(Data records)
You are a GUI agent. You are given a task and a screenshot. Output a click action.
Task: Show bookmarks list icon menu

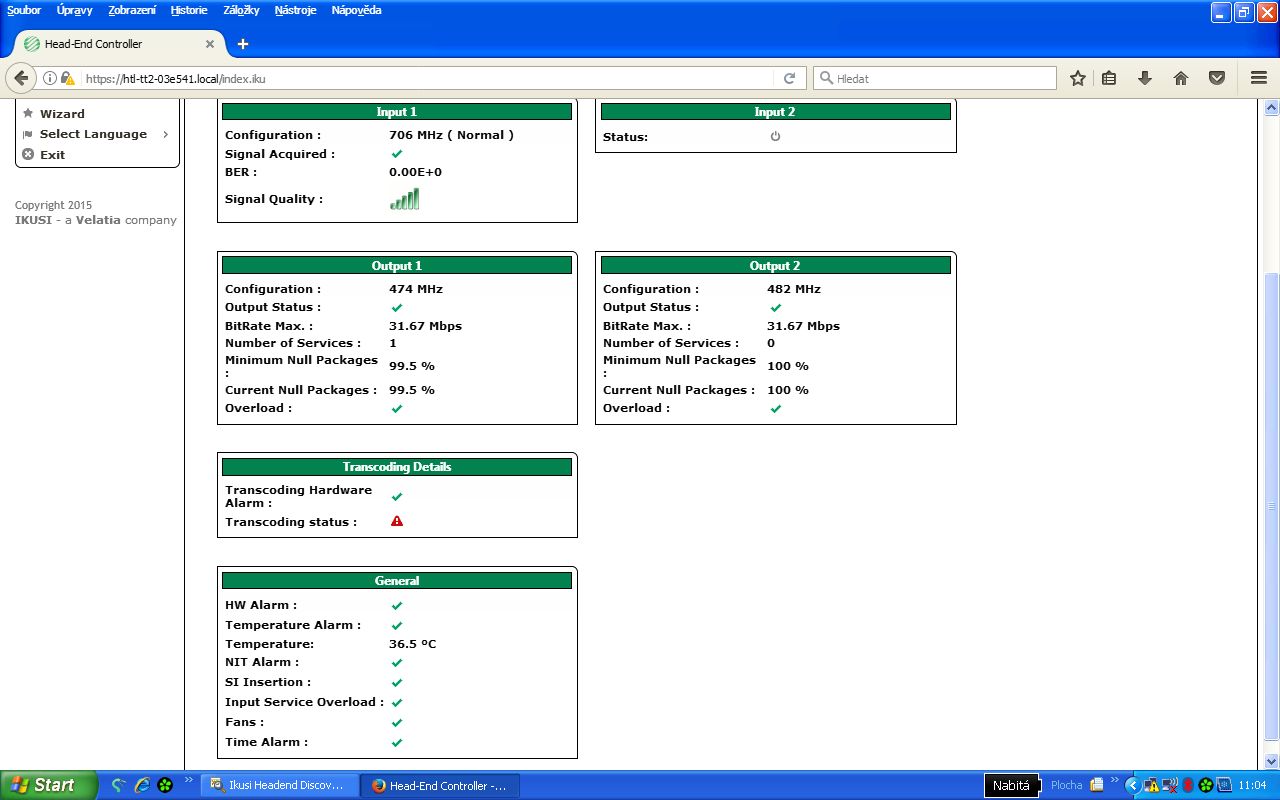1109,78
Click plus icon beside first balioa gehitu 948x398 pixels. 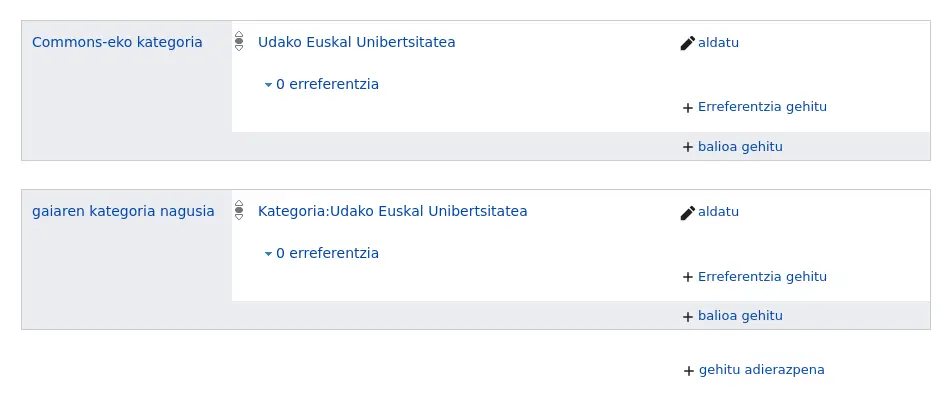coord(687,147)
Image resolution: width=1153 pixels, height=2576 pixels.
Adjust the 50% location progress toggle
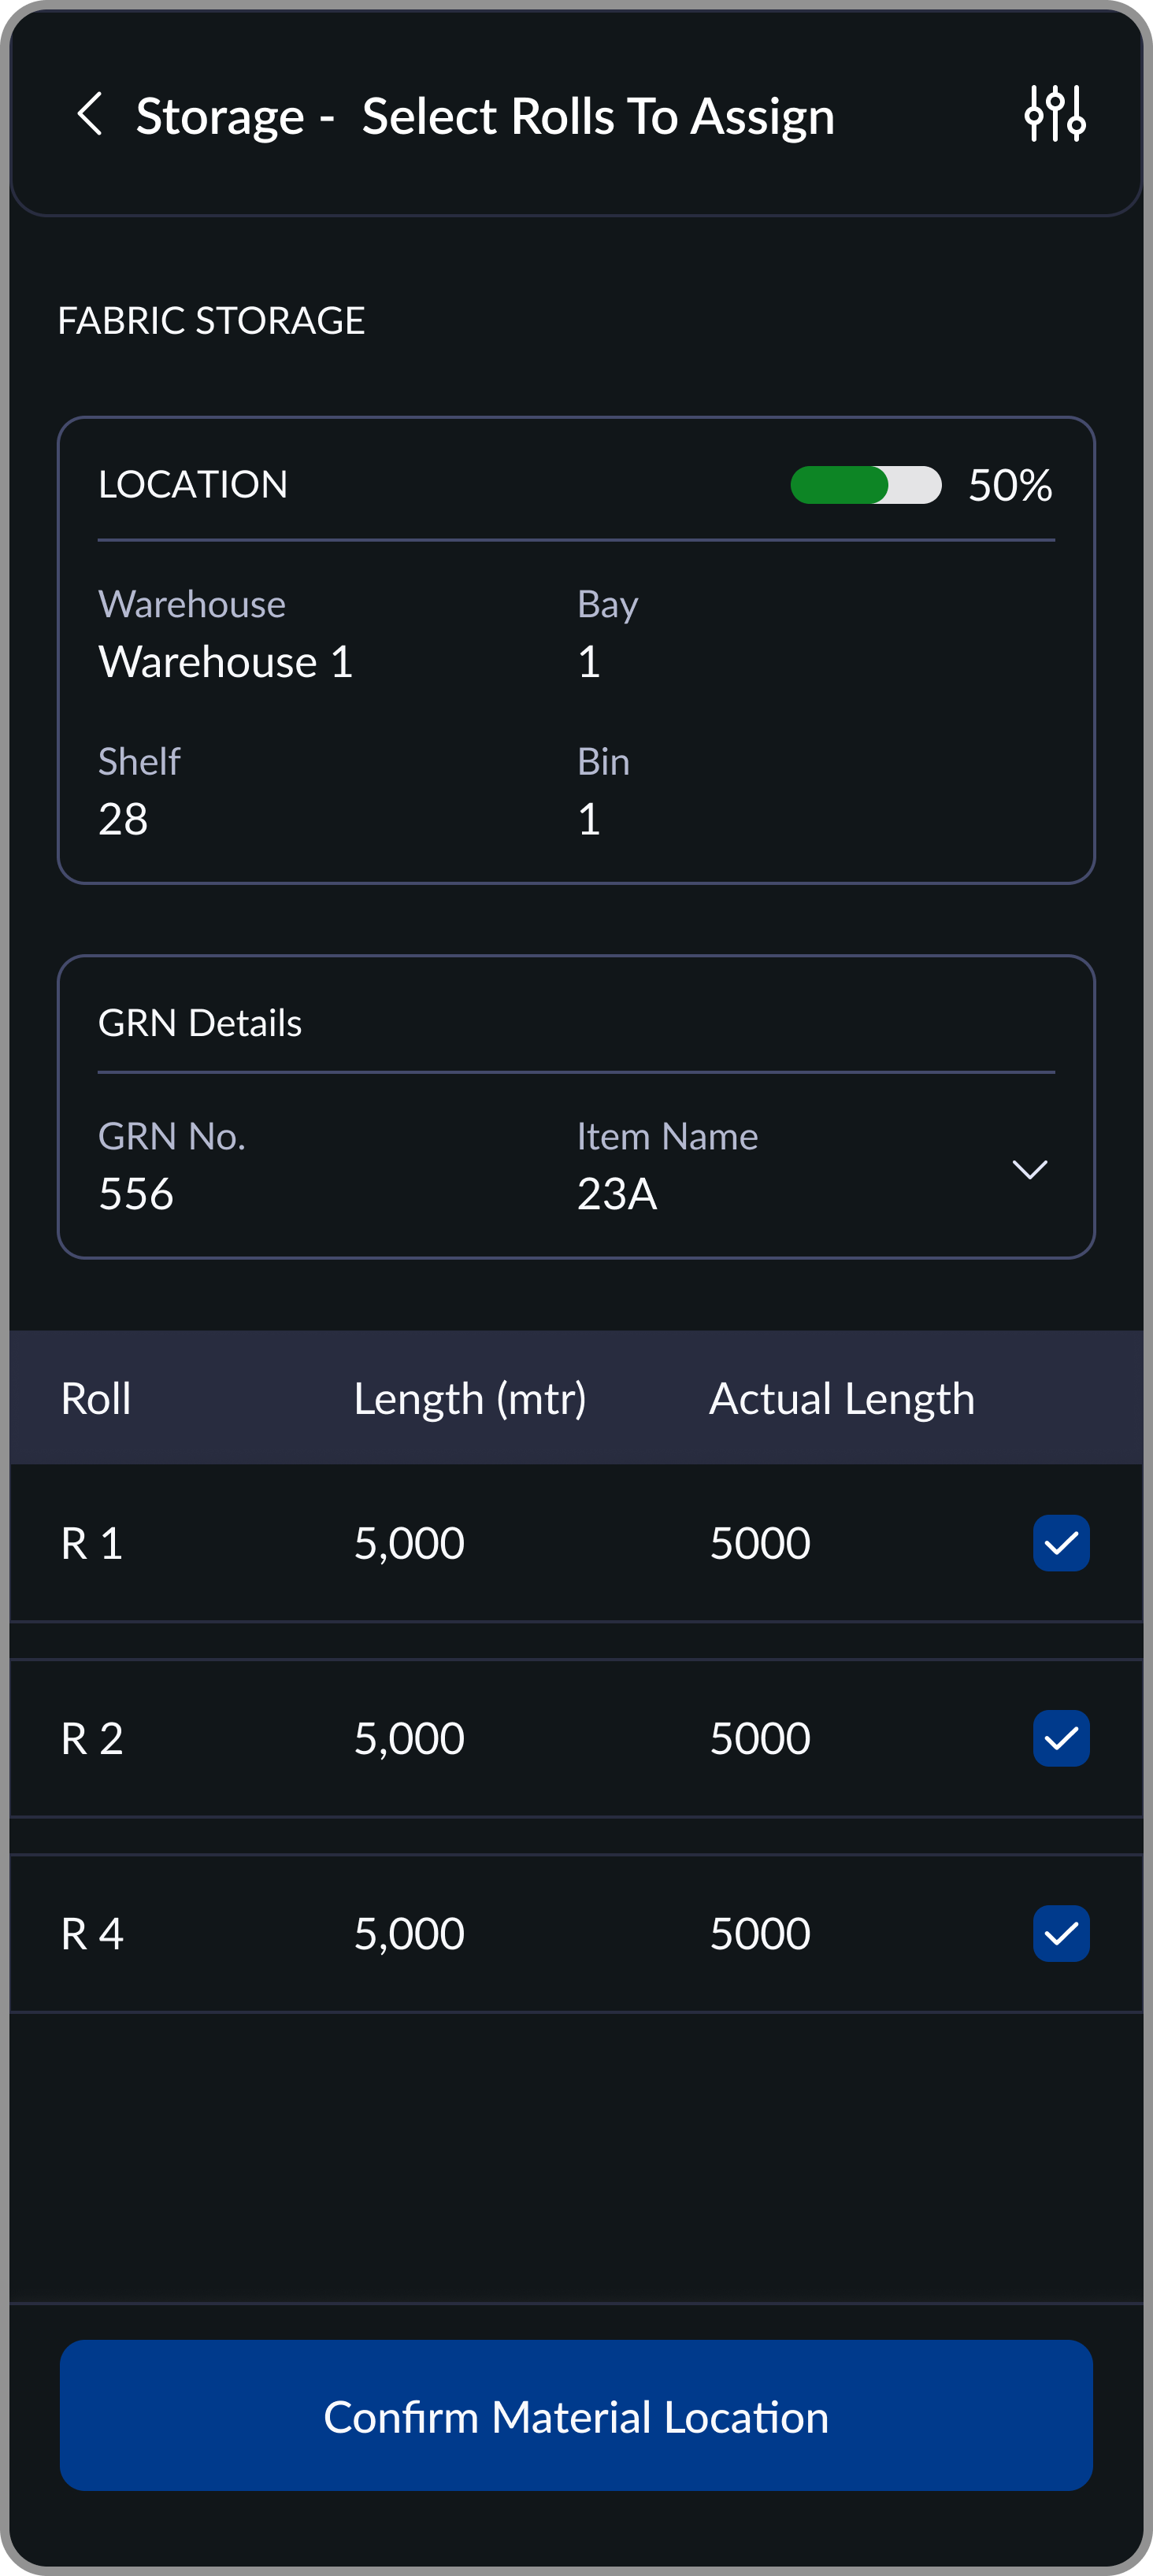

* WHAT YOU SHOULD DO
The answer must be an exact copy of the lines from the one with "Image resolution: width=1153" through the final line above, both ends included, and nothing else; pictures stay out.

* COMPLETED EXERCISE
Image resolution: width=1153 pixels, height=2576 pixels.
Adjust the 50% location progress toggle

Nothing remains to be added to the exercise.